Wood’s indomitable flack, Ed Lewi, hinted that the flurry of UFO sightings in the area could probably be attributed to the reflections of the searchlights’ beams in the nighttime sky.
Other local attractions included Animal Land, Indian Village and Magic Forest.
“We all had our niches; everyone offered a different experience,” Jack Gillette, whose father, Arthur Gillette, opened Magic Forest in 1963 as “Christmas City USA, featuring a Santa’s Village,” told the Lake George Mirror.
Arthur Gillette had been in the entertainment business in one form or another since 1947, when he and his brother Jules began stocking county fairs with rides and midways. Tiring of life on the road, he opened an amusement park in Lake George in the late 1950s, on the site where the Holiday Inn now stands.
When the rent became too expensive, he began looking for another spot. In the meantime, he operated pop-up Santa’s Villages at Christmas time in places such as Latham Circle and opened Carson City, a cowboy-and-Indian-themed park, in the Catskills.
Gillette found a site for the business on 24 acres west of the Delaware and Hudson tracks, on what was, before the coming of the Northway, the busiest highway from New York to Montreal: Route Nine. Construction of “Christmas City USA, featuring a Santa’s Village,” began in 1962 and by the spring of the following year, it was ready to open. Gillette announced that it would be among the first businesses to open for the season and among the last to close, open on summer evenings and for extended hours from Thanksgiving to Christmas Eve.
It would feature daily circus shows, live reindeer, craft demonstrations and attractions such as Santa’s Hide-away, where Santa Claus supposedly recuperated between trips from the North Pole.
“My father didn’t want to bother with rides,” Jack Gillette said. “He hoped to attract enough people with the park’s other features.”
Reality, however, intervened, as it must, even or especially in a park devoted to Santa Claus. Apparently, Santa himself lacked sufficient appeal to support a theme park on his own, which may explain why the park’s name was soon changed to Magic Forest. It also came to incorporate Indian Village, a former Lake George attraction that opened in 1952 and closed after a 1958 fire.

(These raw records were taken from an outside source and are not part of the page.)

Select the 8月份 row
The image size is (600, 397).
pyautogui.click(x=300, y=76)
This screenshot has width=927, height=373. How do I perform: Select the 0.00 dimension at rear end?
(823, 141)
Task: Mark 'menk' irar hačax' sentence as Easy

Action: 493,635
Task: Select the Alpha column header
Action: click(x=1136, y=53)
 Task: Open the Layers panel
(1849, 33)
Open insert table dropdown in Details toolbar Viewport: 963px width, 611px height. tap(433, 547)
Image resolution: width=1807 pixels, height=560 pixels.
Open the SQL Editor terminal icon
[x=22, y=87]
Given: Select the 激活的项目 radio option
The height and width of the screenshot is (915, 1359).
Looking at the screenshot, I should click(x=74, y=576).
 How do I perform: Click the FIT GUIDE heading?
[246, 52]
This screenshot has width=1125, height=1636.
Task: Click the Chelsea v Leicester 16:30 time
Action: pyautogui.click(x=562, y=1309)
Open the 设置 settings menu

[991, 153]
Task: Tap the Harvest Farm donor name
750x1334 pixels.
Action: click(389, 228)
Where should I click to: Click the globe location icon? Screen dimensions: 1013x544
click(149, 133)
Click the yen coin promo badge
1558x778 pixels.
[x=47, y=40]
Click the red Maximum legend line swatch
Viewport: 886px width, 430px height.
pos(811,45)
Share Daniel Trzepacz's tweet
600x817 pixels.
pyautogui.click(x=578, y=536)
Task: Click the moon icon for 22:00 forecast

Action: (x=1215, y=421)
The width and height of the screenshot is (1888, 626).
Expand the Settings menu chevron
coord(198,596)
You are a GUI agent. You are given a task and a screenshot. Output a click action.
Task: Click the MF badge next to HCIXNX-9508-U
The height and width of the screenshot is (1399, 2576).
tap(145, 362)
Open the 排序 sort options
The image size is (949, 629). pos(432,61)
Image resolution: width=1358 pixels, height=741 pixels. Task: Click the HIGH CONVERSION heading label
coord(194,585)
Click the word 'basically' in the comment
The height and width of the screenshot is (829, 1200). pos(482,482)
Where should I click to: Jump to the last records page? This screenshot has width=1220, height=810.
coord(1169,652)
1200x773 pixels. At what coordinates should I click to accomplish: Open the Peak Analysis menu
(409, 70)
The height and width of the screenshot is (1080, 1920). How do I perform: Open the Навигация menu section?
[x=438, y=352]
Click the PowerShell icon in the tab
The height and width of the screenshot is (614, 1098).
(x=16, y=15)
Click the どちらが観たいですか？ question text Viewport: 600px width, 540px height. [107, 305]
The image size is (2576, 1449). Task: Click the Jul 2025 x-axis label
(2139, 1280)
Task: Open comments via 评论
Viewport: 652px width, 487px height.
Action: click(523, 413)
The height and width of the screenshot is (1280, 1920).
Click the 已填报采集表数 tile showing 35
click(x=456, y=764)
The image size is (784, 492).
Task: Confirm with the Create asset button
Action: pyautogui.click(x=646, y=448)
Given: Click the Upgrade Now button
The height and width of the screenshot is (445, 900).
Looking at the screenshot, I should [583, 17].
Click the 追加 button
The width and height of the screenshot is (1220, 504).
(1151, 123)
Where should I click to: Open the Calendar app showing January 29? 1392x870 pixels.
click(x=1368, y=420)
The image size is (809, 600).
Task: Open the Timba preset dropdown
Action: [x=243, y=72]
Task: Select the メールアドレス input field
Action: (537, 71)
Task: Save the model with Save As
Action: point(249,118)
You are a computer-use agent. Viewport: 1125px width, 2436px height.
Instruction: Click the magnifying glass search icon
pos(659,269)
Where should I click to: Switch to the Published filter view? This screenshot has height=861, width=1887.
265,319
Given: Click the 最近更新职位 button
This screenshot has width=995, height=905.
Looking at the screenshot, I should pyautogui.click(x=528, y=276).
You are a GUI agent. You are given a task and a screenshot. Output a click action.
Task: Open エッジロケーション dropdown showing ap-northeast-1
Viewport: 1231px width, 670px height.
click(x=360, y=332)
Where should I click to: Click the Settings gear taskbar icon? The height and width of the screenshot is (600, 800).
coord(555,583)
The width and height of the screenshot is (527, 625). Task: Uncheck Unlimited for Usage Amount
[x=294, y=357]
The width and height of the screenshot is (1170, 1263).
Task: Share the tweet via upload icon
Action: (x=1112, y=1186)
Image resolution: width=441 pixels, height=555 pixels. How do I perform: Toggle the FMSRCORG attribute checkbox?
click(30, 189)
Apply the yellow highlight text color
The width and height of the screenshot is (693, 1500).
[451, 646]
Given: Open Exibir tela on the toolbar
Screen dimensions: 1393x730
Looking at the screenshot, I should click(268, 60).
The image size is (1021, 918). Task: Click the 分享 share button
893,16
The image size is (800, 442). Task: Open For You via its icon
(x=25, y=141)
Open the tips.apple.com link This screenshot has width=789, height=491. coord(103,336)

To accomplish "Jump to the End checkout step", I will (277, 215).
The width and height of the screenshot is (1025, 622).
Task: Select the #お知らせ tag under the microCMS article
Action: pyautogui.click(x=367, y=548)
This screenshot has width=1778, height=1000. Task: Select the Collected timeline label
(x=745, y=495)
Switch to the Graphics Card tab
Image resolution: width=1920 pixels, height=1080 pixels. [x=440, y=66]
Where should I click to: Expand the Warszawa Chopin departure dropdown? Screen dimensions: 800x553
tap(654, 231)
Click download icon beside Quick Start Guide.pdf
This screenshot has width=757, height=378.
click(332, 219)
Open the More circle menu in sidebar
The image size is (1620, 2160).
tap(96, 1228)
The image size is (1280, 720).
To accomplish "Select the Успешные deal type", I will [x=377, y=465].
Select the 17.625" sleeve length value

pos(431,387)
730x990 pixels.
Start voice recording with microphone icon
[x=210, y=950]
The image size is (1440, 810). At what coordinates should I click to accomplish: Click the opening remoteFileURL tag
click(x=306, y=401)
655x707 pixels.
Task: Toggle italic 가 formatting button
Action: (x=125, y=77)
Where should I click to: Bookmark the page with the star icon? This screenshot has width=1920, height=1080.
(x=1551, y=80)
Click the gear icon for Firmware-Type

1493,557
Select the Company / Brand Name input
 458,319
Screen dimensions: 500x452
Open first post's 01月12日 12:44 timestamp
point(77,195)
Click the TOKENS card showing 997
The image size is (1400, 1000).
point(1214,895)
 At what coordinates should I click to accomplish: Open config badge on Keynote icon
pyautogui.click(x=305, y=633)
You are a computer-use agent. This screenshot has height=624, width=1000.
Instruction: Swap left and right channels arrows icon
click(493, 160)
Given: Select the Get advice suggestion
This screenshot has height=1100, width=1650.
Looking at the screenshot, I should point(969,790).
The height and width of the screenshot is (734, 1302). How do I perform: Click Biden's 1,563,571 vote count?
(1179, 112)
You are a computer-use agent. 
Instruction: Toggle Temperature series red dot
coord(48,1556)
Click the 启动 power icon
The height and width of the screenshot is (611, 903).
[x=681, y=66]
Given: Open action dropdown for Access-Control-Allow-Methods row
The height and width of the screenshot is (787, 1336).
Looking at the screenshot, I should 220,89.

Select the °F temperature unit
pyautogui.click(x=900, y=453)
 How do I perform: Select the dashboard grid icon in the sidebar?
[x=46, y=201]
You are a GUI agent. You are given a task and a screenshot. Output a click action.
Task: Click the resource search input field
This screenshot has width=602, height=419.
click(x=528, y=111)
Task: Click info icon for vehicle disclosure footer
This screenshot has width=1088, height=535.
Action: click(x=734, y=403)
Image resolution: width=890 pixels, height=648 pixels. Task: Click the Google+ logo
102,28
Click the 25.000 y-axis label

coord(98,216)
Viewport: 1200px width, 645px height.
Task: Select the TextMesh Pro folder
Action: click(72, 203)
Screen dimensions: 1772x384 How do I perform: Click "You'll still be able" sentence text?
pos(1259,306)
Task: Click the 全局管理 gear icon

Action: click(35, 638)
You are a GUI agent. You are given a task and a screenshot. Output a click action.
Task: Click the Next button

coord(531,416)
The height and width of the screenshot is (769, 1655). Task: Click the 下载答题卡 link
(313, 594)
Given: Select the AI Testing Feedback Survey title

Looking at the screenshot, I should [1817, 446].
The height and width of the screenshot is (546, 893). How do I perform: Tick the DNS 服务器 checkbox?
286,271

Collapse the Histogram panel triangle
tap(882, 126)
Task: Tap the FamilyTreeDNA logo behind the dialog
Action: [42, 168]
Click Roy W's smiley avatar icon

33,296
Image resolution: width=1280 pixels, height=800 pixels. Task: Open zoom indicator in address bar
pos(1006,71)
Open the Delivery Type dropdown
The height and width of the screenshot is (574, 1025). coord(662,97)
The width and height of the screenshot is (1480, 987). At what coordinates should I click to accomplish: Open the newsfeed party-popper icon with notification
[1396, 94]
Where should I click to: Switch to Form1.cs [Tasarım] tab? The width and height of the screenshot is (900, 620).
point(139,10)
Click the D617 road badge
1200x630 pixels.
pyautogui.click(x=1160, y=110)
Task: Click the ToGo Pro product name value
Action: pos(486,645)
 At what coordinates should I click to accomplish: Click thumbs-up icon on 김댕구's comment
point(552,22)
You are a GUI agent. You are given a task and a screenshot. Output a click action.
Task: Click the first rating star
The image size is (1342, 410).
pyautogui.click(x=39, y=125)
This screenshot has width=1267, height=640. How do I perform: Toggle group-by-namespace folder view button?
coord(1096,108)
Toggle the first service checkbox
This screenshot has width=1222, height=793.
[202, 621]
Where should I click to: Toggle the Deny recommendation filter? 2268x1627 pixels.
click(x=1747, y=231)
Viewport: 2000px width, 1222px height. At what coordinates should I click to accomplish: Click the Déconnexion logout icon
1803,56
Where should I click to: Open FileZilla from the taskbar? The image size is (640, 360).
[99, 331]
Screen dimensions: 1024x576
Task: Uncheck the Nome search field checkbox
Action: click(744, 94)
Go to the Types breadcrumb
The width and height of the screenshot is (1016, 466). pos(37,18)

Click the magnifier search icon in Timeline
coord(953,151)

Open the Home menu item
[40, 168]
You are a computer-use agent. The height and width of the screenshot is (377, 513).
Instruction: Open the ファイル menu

Like the Frost family, which created the original Indian Village on Bloody Pond Road, the Gillettes invited Native Americans from western states to create an encampment that people could visit, watch ritual dances and ceremonies and listen to Native Americans discuss their history and lives.
In 1955, the Frosts opened a souvenir shop called the Indian Trading Post on Route Nine, and the Trading Post’s Teepee became a popular roadside attraction on its own. But according to Sam Frost, owners of attractions on Route 66 told him that the approaching interstate would divert most of his traffic, and he began looking for a shop in Lake George Village, which his son Doug now owns and operates.
The Northway reached Lake George in 1963, by-passing the roadside motels, gas stations, souvenir shops and theme parks.
Laura Rice, the curator at Adirondack Experience (formerly the Adirondack Museum) told the Lake George Mirror recently, “roadside attractions are now recognized as integral to the development of the Adirondack Park as a resort area in the 1950s.”
Museums, she said, “may have been slow to recognize the significance of these pieces of popular culture. Museums are often a generation behind. But we now have enough distance to place theme parks and the other attractions in the proper perspective.”
The theme parks have a prominent place in this summer’s exhibition at the Bolton Museum, “Welcome to Lake George: Vacation Paradise of the 1950s and 60s.” which documents the transformation of Lake George’s tourism economy after World War II through colorful displays. Located at 4924 Lakeshore Drive, with an entrance in Rogers Park, the museum is open 7 days a week, 10 am to 4 pm.